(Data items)
# # #
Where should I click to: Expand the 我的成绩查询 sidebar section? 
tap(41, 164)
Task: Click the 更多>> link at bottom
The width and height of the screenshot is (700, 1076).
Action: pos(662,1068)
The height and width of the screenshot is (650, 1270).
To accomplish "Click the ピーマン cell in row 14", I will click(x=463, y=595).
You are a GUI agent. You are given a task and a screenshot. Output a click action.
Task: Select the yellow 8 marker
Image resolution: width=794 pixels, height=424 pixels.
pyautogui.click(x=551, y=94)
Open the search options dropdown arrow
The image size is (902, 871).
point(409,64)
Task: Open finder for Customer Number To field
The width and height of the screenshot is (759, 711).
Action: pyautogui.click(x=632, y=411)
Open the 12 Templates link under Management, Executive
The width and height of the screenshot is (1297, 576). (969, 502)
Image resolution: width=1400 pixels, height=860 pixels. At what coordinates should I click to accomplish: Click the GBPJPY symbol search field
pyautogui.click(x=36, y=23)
# # #
*PROBLEM*
Going from the line that has "The height and" through the last line of the entries, retype each line exactly as given and add nothing.

*WRITTEN ANSWER*
The height and width of the screenshot is (650, 1270).
To accomplish "Click the ピーマン cell in row 14", I will click(x=463, y=595).
You are a GUI agent. You are given a task and a screenshot. Output a click action.
Task: Select the yellow 8 marker
Image resolution: width=794 pixels, height=424 pixels.
pyautogui.click(x=551, y=94)
Open the search options dropdown arrow
The image size is (902, 871).
point(409,64)
Task: Open finder for Customer Number To field
The width and height of the screenshot is (759, 711).
Action: pyautogui.click(x=632, y=411)
Open the 12 Templates link under Management, Executive
The width and height of the screenshot is (1297, 576). (969, 502)
Image resolution: width=1400 pixels, height=860 pixels. At what coordinates should I click to accomplish: Click the GBPJPY symbol search field
pyautogui.click(x=36, y=23)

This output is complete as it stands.